_Description of the task_
From the data, return each line holding the word "image".

Dataset entries
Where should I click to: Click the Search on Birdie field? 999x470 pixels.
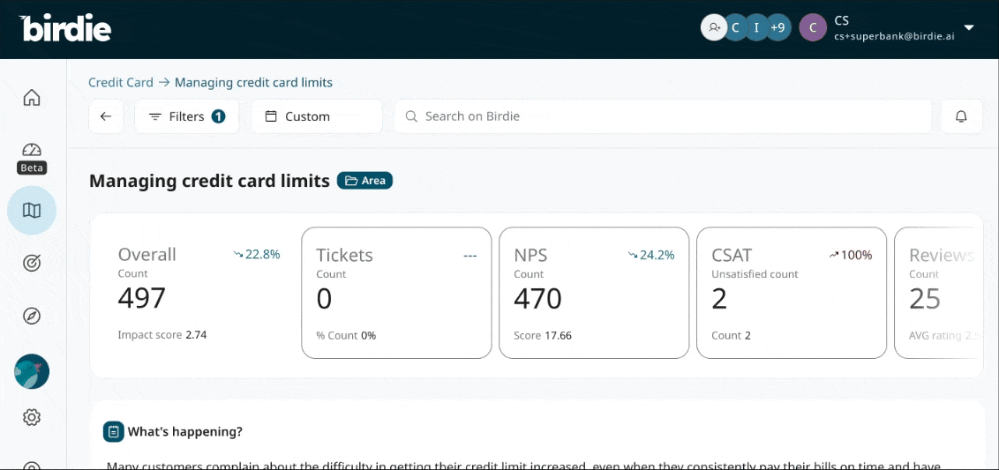click(x=662, y=116)
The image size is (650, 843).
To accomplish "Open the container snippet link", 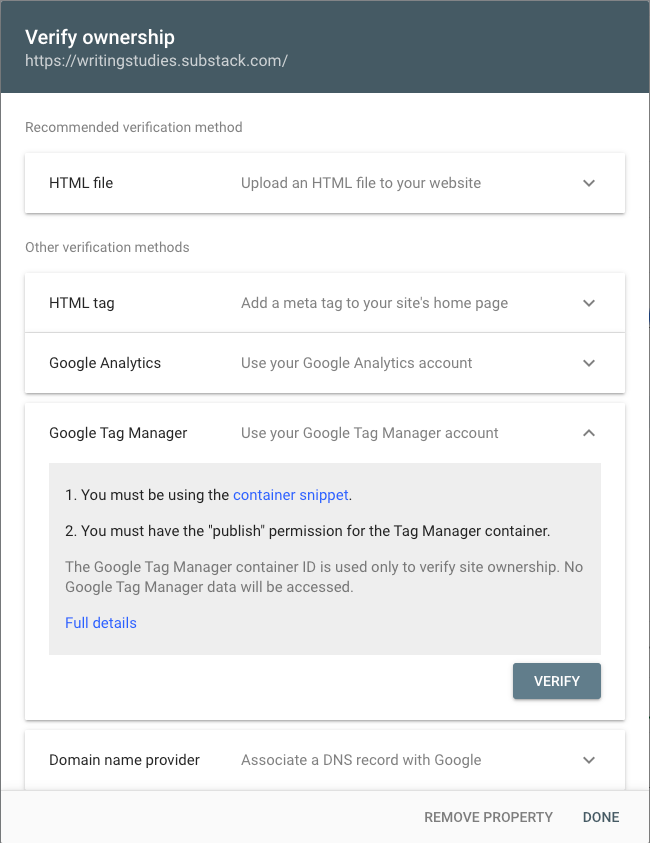I will [290, 495].
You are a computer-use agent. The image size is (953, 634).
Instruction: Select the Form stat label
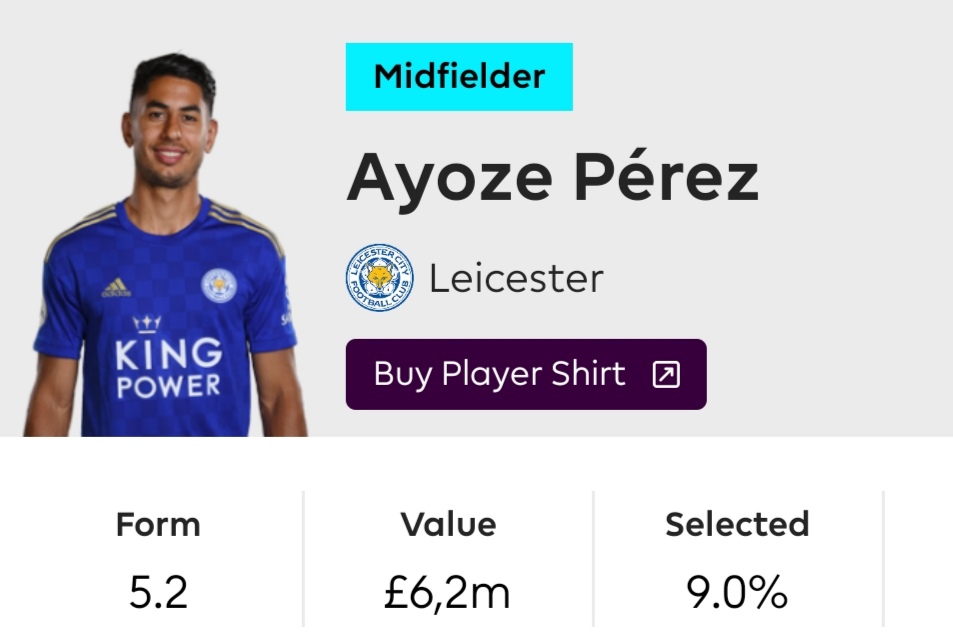pyautogui.click(x=158, y=524)
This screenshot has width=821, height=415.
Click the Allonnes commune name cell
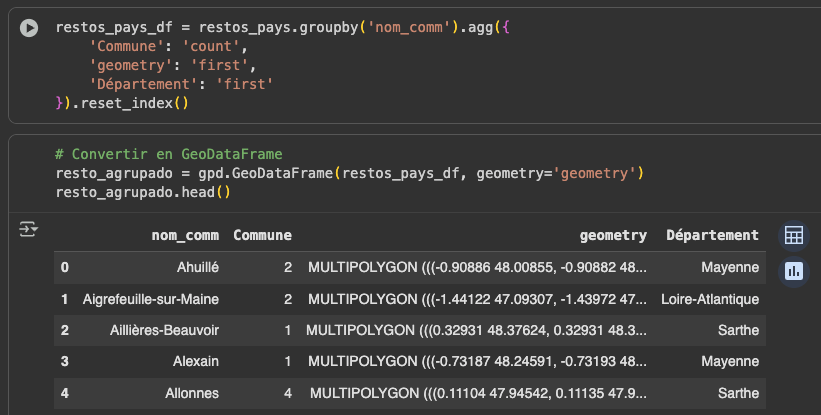point(191,393)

_Finished task_
The image size is (650, 843).
You are a computer-use agent. The image size is (953, 634).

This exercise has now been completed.